The Moreau Quartet, Volume 2

Home > Science > The Moreau Quartet, Volume 2 > Page 16
The Moreau Quartet, Volume 2 Page 16

by S. Andrew Swann


  So far so good.

  She wiped her left hand on the exec trousers, leaving a dark stain. Then she pulled the switchblade out of her boot.

  If Sukiota stayed true to form, she’d leave the guards by the door when she came. And she’d come in unarmed. Coming in unarmed would have a point when you didn’t want the prisoner to steal a weapon. However, it gave the prisoner an advantage if she was already armed.

  Evi slid the pipe back into place and folded her body over it and her right arm so they wouldn’t see her hand was free. She waited.

  It was five-thirty in the morning when Sukiota opened the door and walked into the cell. Two of the pseudo-cops stood outside with their Uzis pointed into the room.

  The cops were human; their reaction time wouldn’t be quick enough. At least she hoped so.

  Sukiota walked into the middle of the room. “We’re going to have another little talk.”

  “You bet we are,” Evi responded in as insolent a tone as she could muster.

  “You—” Sukiota stepped toward Evi, hand raised.

  Evi leapt. She tackled Sukiota to the far wall, slamming her good shoulder up under Sukiota’s chin. Sukiota’s head thudded against the tile.
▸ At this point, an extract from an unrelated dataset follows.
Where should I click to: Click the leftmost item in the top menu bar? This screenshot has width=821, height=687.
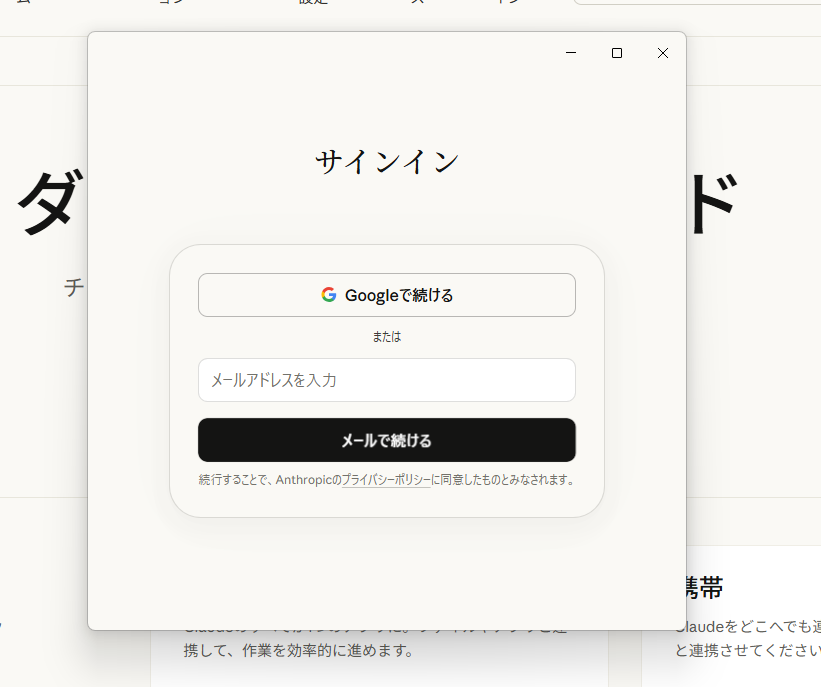[25, 3]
Evi kept close to her, hoping that the guards out the door would hesitate out of fear of hitting their superior.

  They didn’t fire, and by the time Sukiota had recovered from the head blow, Evi was pressing the knife against her jugular.
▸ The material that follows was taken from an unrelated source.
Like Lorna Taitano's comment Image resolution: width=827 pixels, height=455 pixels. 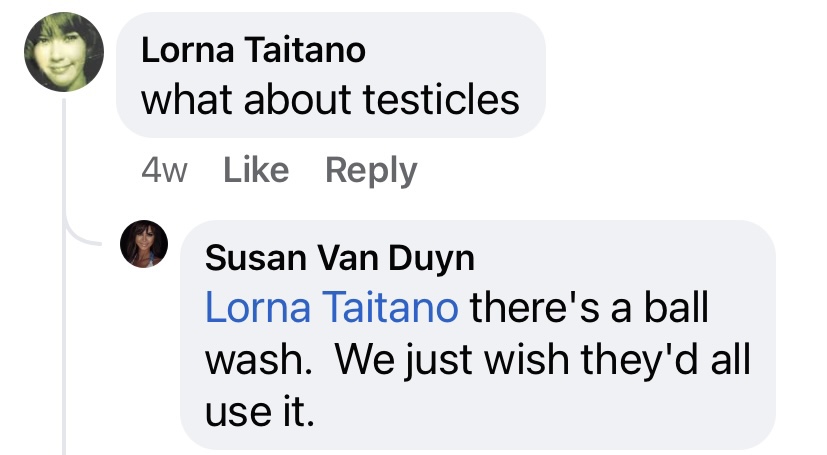click(256, 171)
  For a second, everything stopped moving. One of the cops, one of the token blacks, had stepped into the room. He froze, machine gun leveled at Evi and Sukiota. Beyond the door, out on the subway platform, the pseudo-cops who were manning equipment at the impromptu command center stopped their activity as they turned to watch what was going on behind them. Even the dust from the last train passing seemed to hang in the air, frozen in the lights.

  “Drop the guns!” Evi yelled at the guards, keeping her gaze locked on Sukiota.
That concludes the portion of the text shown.